RCU (Read-Copy-Update)

Lock-free reads through grace periods — the highest-performance synchronization in the kernel

The core idea

RCU was added to Linux in kernel 2.5.43 (October 2002) by Dipankar Sarma (IBM) and Paul E. McKenney — confirmed in "What is RCU, Fundamentally?" (McKenney & Walpole, LWN 2007): "RCU added to the Linux kernel in October 2002."

RCU solves a specific problem: how do you allow many readers to access a data structure with zero synchronization overhead, while still allowing writers to modify it safely?
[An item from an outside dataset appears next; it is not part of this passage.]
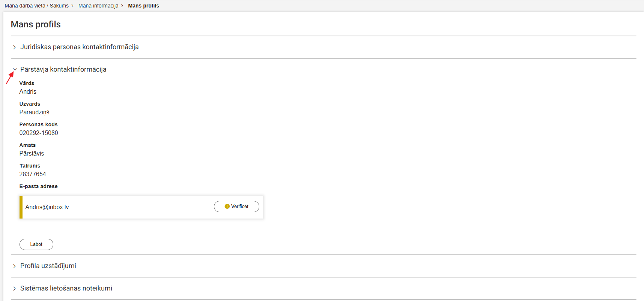This screenshot has height=301, width=644.
Task: Expand Juridiskas personas kontaktinformācija chevron
Action: (14, 47)
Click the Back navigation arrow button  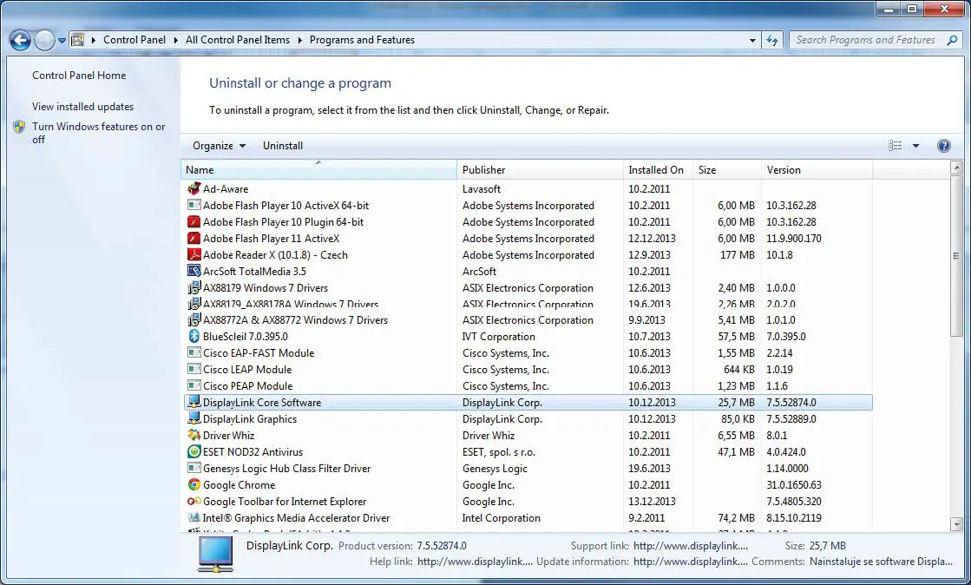tap(20, 40)
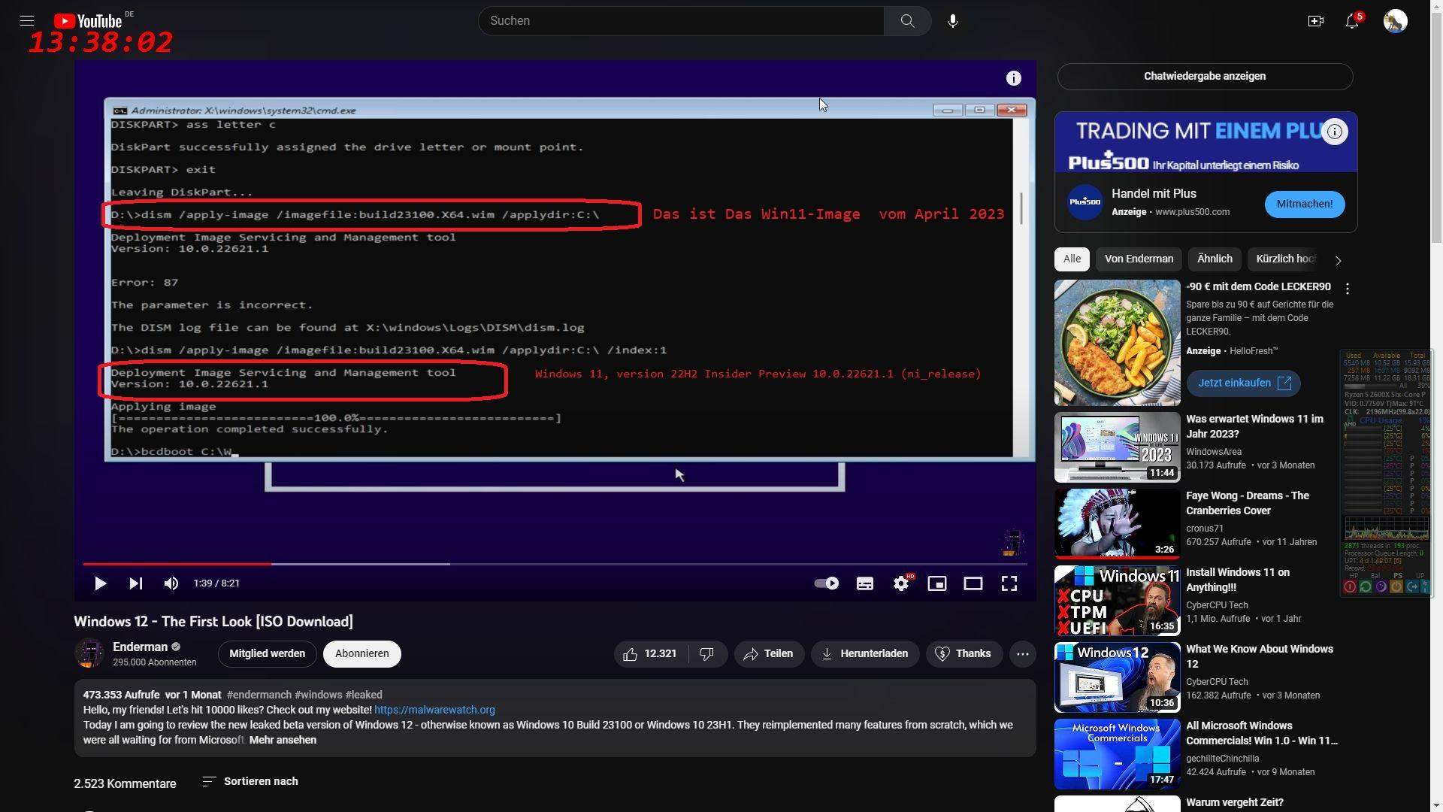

The insight: readers never modify the data, so they can run truly concurrently as long as the writer doesn't free the old data until all readers that could see it have finished.

Writer algorithm:
  1. Make a copy of the data
  2. Modify the copy
  3. Atomically publish the new version (pointer swap)
  4. Wait for a "grace period" — until all readers that could
     have seen the old version have finished
  5. Free the old version

Reader algorithm:
  1. Enter RCU read-side critical section (very cheap)
  2. Dereference the published pointer
  3. Use the data
  4. Exit RCU read-side critical section

The critical property: readers pay almost nothing. On non-preemptible kernels, rcu_read_lock() is literally a compiler barrier with preemption disabled — no atomic operations, no cache line bouncing.

The grace period

A grace period is the time the writer waits after publishing the new pointer before freeing the old one. A grace period ends when every CPU has passed through a quiescent state — a point where no RCU read-side critical section can be in progress.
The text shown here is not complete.